Dataset records:

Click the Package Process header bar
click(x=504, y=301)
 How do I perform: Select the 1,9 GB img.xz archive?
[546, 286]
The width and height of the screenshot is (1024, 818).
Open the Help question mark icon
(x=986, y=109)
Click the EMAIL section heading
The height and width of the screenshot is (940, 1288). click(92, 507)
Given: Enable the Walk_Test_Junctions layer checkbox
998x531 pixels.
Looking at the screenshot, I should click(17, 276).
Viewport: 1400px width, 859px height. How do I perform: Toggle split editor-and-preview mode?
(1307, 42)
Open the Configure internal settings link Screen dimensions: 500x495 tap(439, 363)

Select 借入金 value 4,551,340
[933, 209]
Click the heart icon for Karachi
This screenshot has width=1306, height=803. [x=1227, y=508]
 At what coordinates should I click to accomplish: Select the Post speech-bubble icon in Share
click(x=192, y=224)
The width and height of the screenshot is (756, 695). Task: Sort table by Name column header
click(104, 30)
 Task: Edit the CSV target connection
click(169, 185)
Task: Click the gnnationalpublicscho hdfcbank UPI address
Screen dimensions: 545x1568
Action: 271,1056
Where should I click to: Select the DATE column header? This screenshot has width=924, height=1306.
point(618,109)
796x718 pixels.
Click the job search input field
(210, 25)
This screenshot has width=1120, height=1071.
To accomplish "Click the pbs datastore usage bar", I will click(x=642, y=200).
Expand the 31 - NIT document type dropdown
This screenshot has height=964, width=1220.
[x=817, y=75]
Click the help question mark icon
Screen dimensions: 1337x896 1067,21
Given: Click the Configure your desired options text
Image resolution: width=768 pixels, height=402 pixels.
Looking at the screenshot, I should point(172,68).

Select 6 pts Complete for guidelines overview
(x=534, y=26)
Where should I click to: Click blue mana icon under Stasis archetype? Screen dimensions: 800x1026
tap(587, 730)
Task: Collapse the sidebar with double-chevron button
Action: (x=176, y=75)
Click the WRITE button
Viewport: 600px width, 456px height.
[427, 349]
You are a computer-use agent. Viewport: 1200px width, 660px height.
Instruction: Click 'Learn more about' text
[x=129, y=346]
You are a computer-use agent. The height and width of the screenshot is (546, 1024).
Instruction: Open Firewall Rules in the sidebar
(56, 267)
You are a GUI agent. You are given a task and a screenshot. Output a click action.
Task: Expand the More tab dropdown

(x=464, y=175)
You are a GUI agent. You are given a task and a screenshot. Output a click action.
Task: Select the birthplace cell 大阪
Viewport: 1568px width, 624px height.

▶ [Action item]
Counting only lines that hold "Configure", report how many there are in the records above, as a bare number.

▶ [Your solution]
2